**Text provided:**
Clone this repository.

git clone https://github.com/TaoHuang13/diffusion_reward.git
cd diffusion_reward

Create a virtual environment.

conda env create -f conda_env.yml 
conda activate diffusion_reward
pip install -e .

Install extra dependencies.

pip3 install torch==1.12.1+cu116 torchvision==0.13.1+cu116 --extra-index-url https://download.pytorch.org/whl/cu116
cd env_dependencies
pip install -e mj_envs/.
pip install -e mjrl/.
cd ..

💻 Reproducing Experimental Results

Download Video Demonstrations


You can download the datasets and place them to /video_dataset to reproduce the results in this paper.

Pretrain Reward Models

Train VQGAN encoder.

bash scripts/run/codec_model/vqgan_${domain}.sh    # [adroit, metaworld]

Train video models.

bash scripts/run/video_model/${video_model}_${domain}.sh    # [vqdiffusion, videogpt]_[adroit, metaworld]

(Optinal) Download Pre-trained Models

We also provide the pre-trained reward models (including Diffusion Reward and VIPER) used in this paper for result reproduction. You may download the models with configuration files here, and place the folders in /exp_local.

Train RL with Pre-trained Rewards

Train DrQv2 with different rewards.

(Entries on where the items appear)
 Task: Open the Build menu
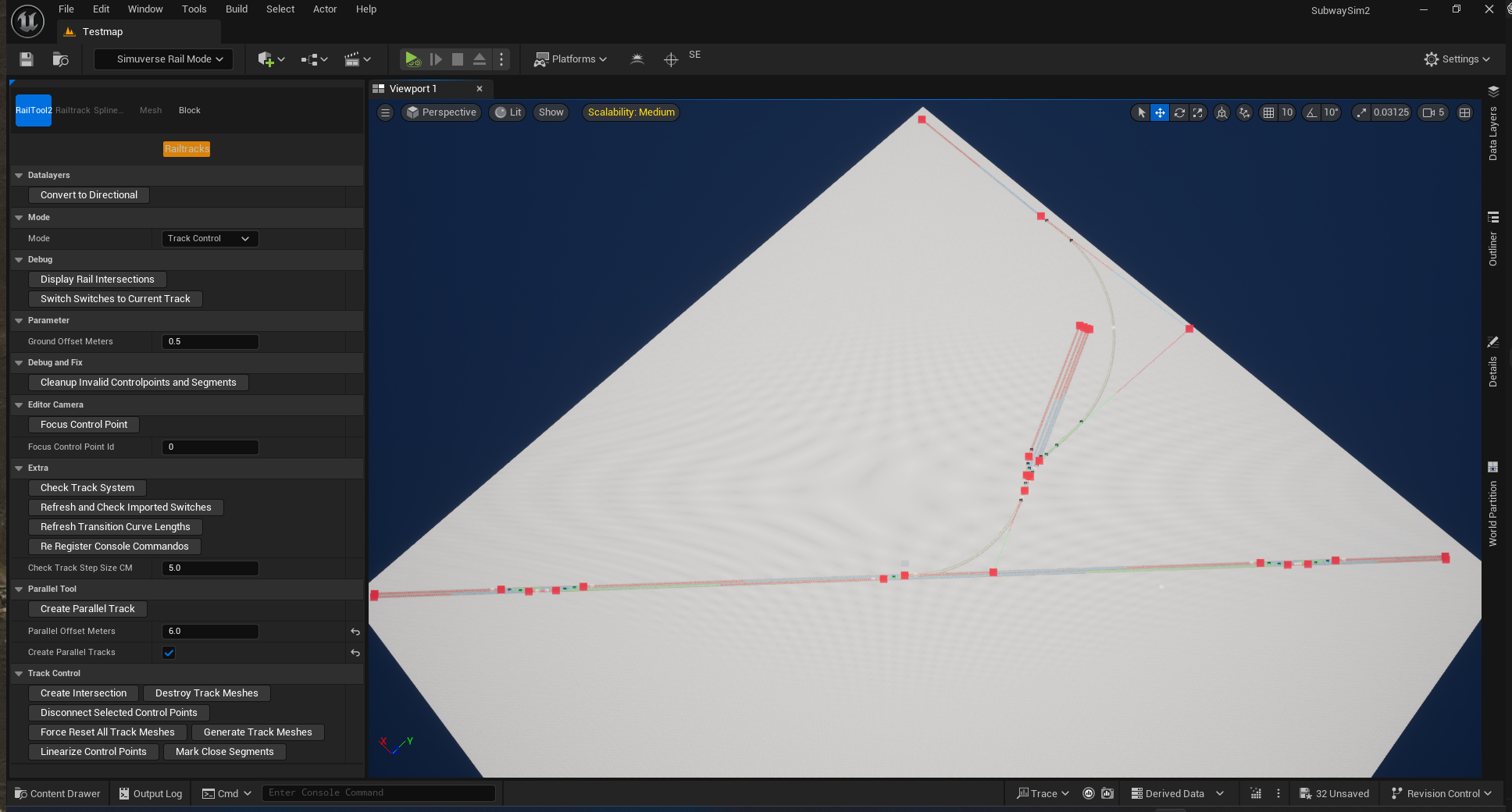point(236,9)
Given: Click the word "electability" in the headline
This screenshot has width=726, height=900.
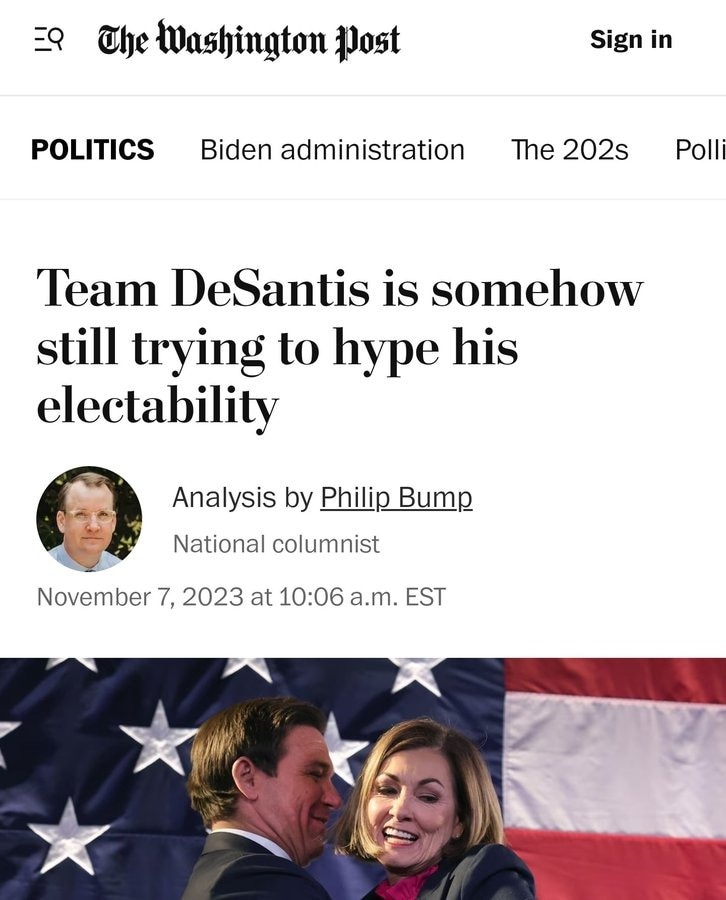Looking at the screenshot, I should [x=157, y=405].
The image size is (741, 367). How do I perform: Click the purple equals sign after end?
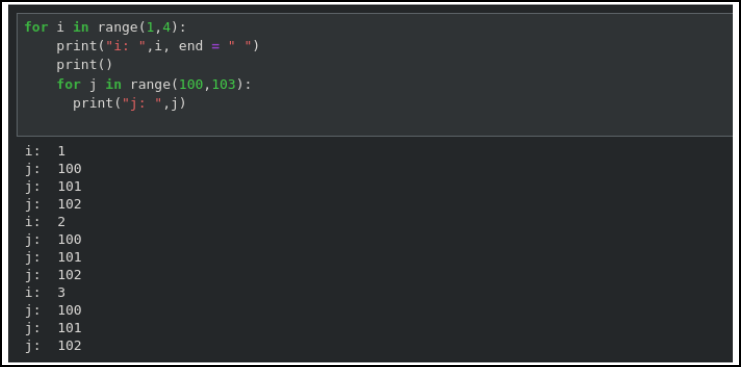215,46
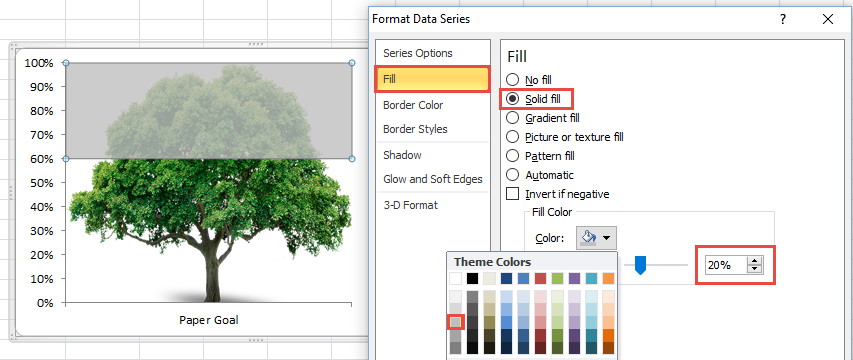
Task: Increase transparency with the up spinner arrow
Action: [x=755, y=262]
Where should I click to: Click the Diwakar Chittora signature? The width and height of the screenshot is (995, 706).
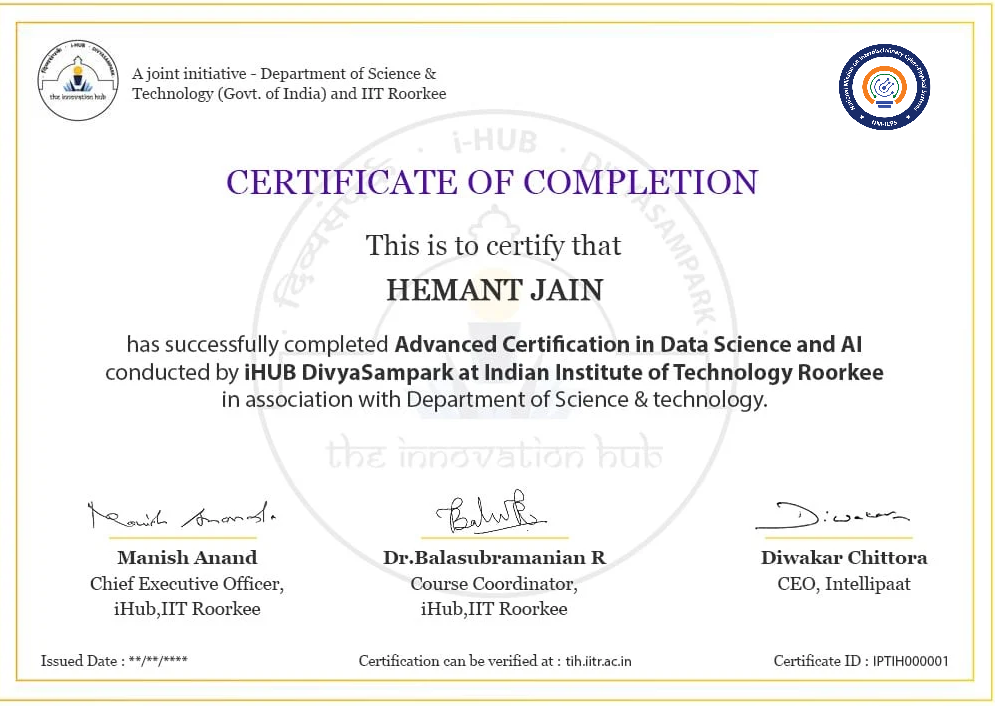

**Instructions:**
1: In the repository instructions, which folder should the downloaded pre-trained models be placed in?
2: Write the next part of the repository instructions, picking up after their last line.
These items have no connection to the repository instructions.

**Responses to the tasks:**
1: They should be placed in /exp_local.

2:
bash scripts/run/rl/drqv2_${domain}_${reward}.sh ${task}    # [adroit, metaworld]_[diffusion_reward, viper, viper_std, amp, rnd, raw_sparse_reward]

Notice that you should login wandb for logging experiments online. Turn it off, if you aim to log locally, in configuration file here.

🧭 Code Navigation

  |- configs               # experiment configs 
  |    |- models           # configs of codec models and video models
  |    |- rl               # configs of rl 
  |- envs                  # envrionments, wrappers, env maker
  |    |- adroit.py        # Adroit env
  |    |- metaworld.py     # MetaWorld env
  |    |- wrapper.py       # env wrapper and utils
  |- models                # implements core codec models and video models
  |    |- codec_models     # image encoder, e.g., VQGAN
  |    |- video_models     # video prediction models, e.g., VQDiffusion and VideoGPT
  |    |- reward_models    # reward models, e.g., Diffusion Reward and VIPER
  |- rl                    # implements core rl algorithms

✉️ Contact

For any questions, please feel free to email taou.cs13@gmail.com or luccachiang@gmail.com.

🙏 Acknowledgement

Our code is built upon VQGAN, VQ-Diffusion, VIPER, AMP, RND, and DrQv2. We thank all these authors for their nicely open sourced code and their great contributions to the community.

🏷️ License

This repository is released under the MIT license. See LICENSE for additional details.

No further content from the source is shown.